• [Written request]: Rewrite the stretch of material from the line containing "Given: Click the Edit button" through the line containing "The height and", swapping "Edit button" for "Save button" and leaving everything else unchanged.

• [Supplied material]:
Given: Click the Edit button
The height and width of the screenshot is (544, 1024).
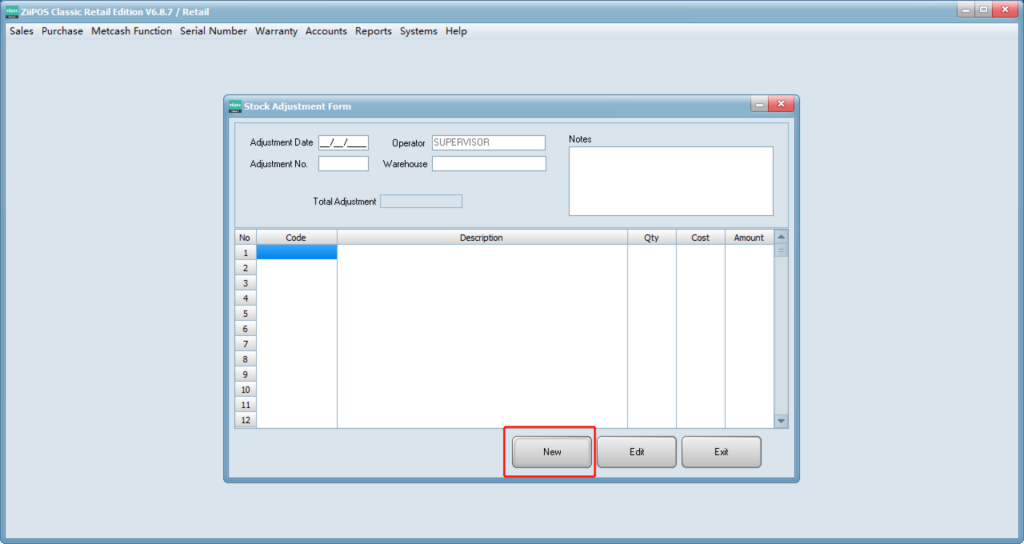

* * *

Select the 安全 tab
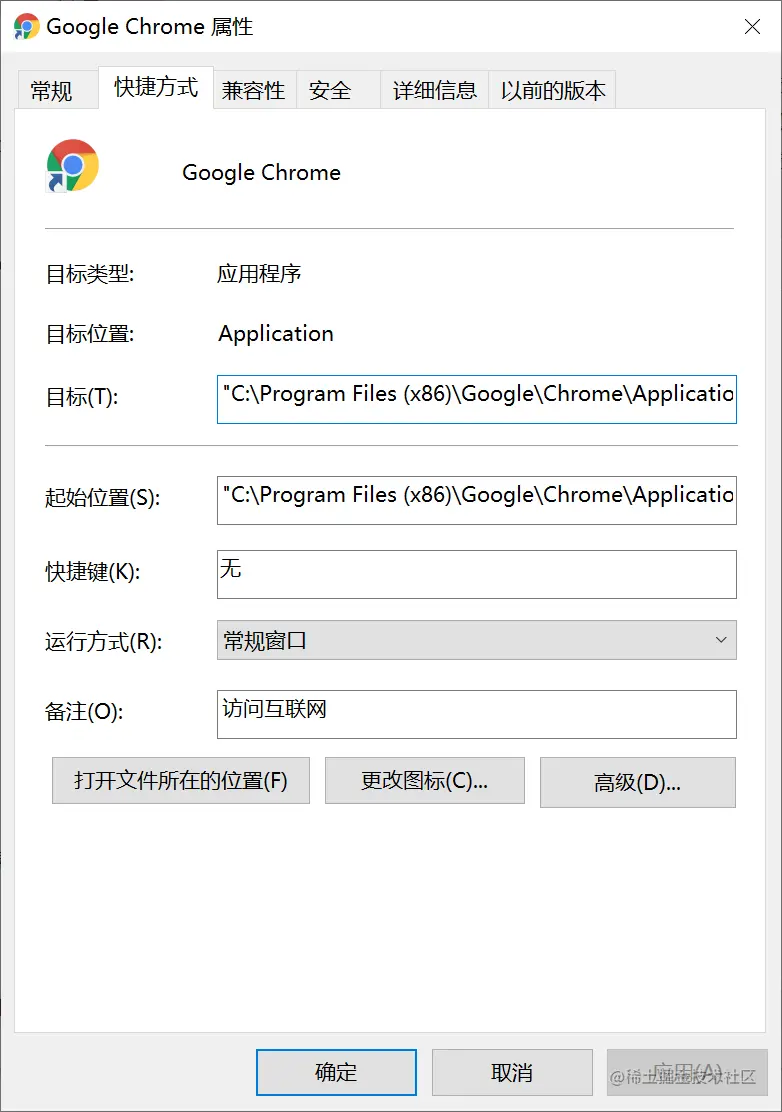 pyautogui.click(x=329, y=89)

---

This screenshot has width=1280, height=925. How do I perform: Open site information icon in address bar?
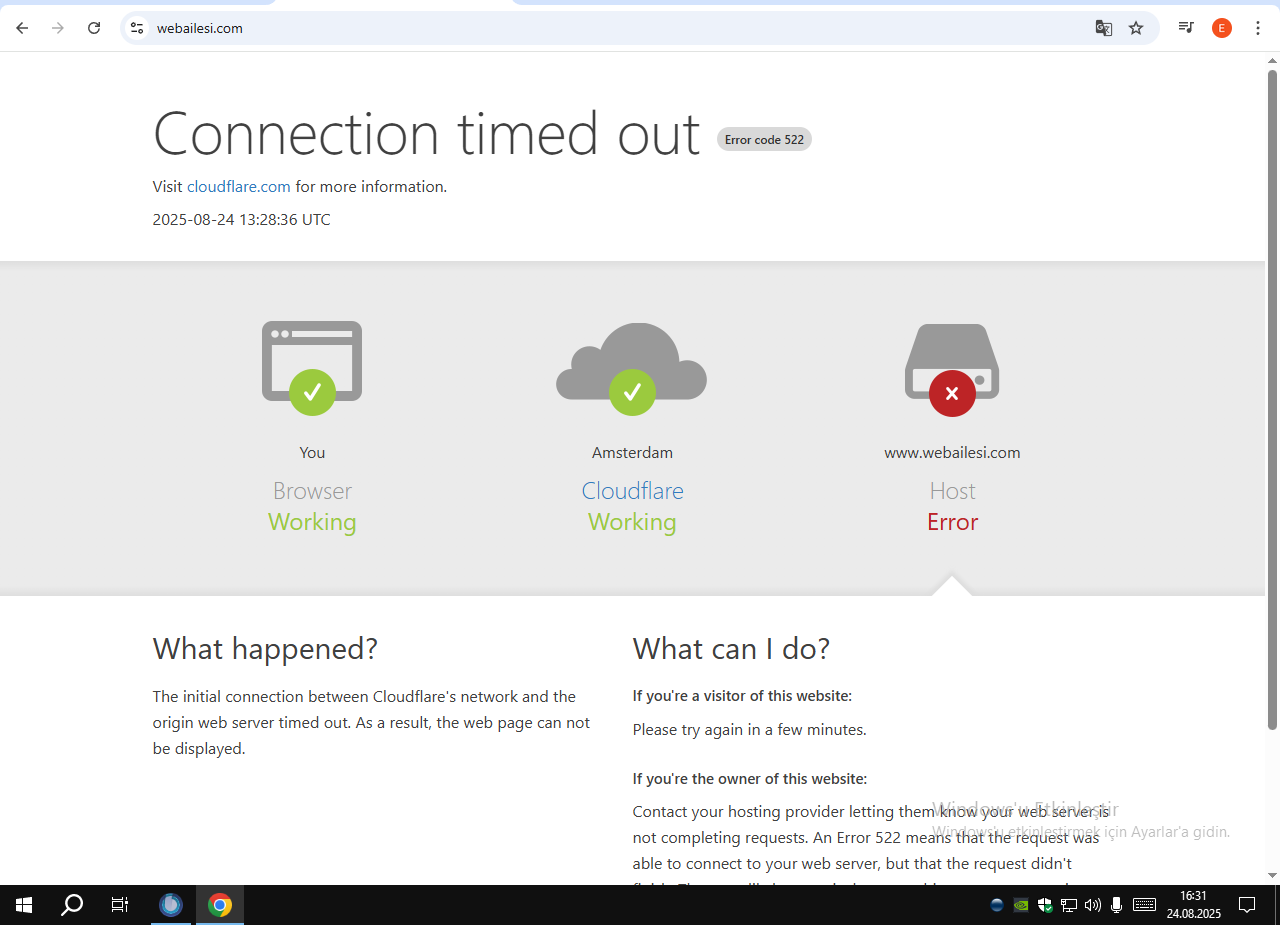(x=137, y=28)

• [The solution]:
Given: Click the Save button
The height and width of the screenshot is (544, 1024).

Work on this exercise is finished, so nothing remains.